When Charli says "we," she means that she's making the album with two longtime collaborators, A. G. Cook and Finn Keane (formerly known as Easyfun). Cook is a hyperpop pioneer who's not particularly known as a rocker, but he's apparently playing guitar on this new record. The great Laura Snapes caught up with Charli in Paris during last October's Fashion Week, where she was working on the album with Cook and Keane. Charli says, "We knew we wanted to go to Paris to do it. We knew it would be this very hectic, rich time, and we like creating in that kind of atmosphere."

Charli made these comments months ago, so it's a little funny that they're coming out today, one day after Madonna announced her Confessions II album with press-release quotes about dancefloor deliverance. But Madonna knows the importance of pop-star reinvention; she practically invented it. After Charli fully embraced club sounds on Brat, it makes perfect sense for her to zag in another direction. I'm sure Madonna understands. (Madonna probably doesn't care.)
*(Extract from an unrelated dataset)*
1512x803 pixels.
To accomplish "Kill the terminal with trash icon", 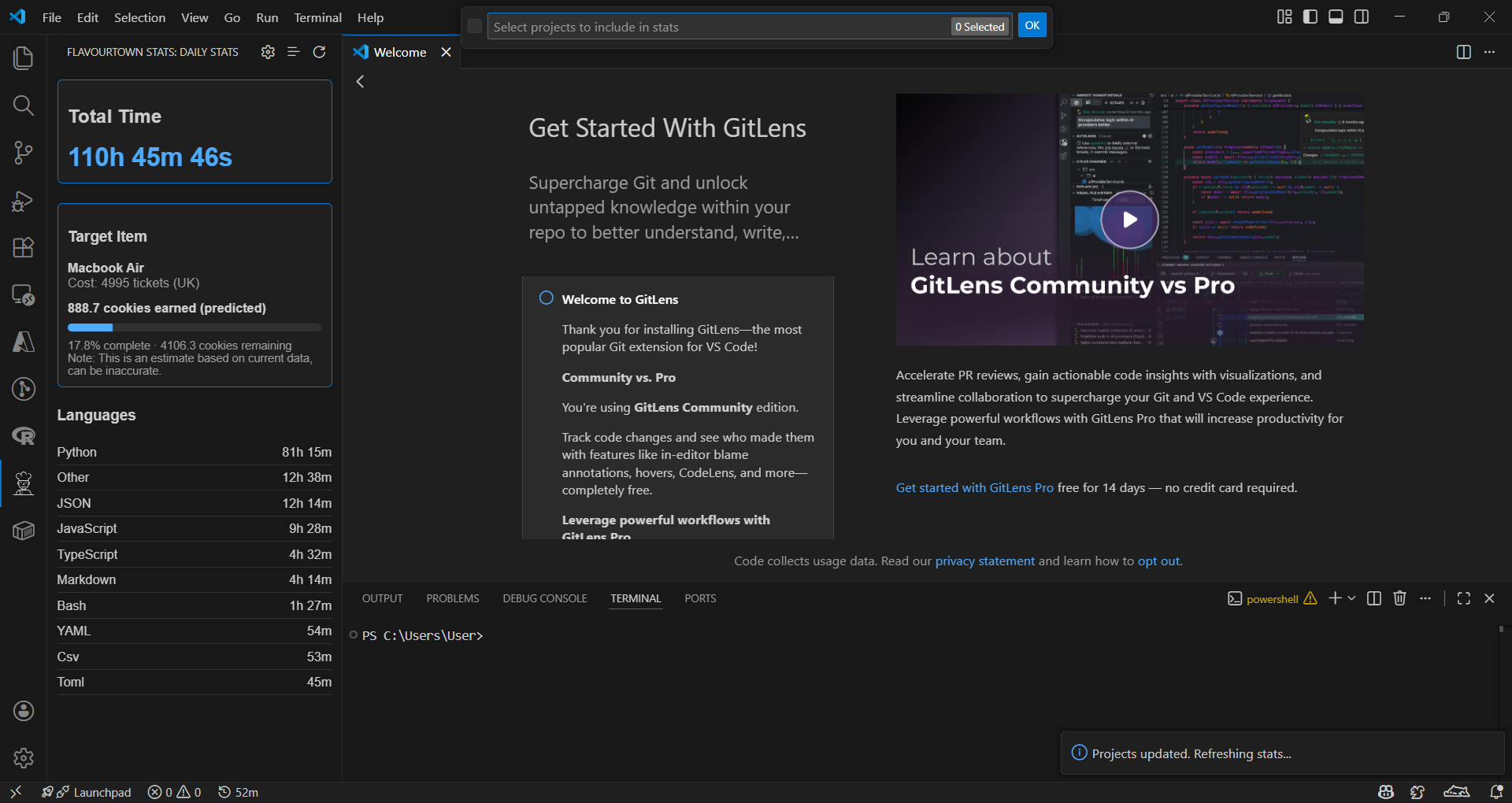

In the Vogue story, Charli says, "If I’d made another album that felt more dance-leaning, it would have felt really hard, really sad. But what’s interesting for me is to bend the possibilities of what my perspective on that could be." Charli also says that she's basically making music for herself while acknowledging that she's not really doing that: "Now there’s just so much noise around anything else that I do in a way that I sometimes find a bit pointless. I’m like, ‘Why don’t I just make the album and listen to it with A. G. and Finn?’ But there’s obviously a narcissism that prevents me from doing that." She's reportedly recording without much Auto-Tune on her voice these days, and she says, "We were doing our version of analogue, which is so silly and funny. But putting it through our lens, and making sure that nothing felt too macho, was important."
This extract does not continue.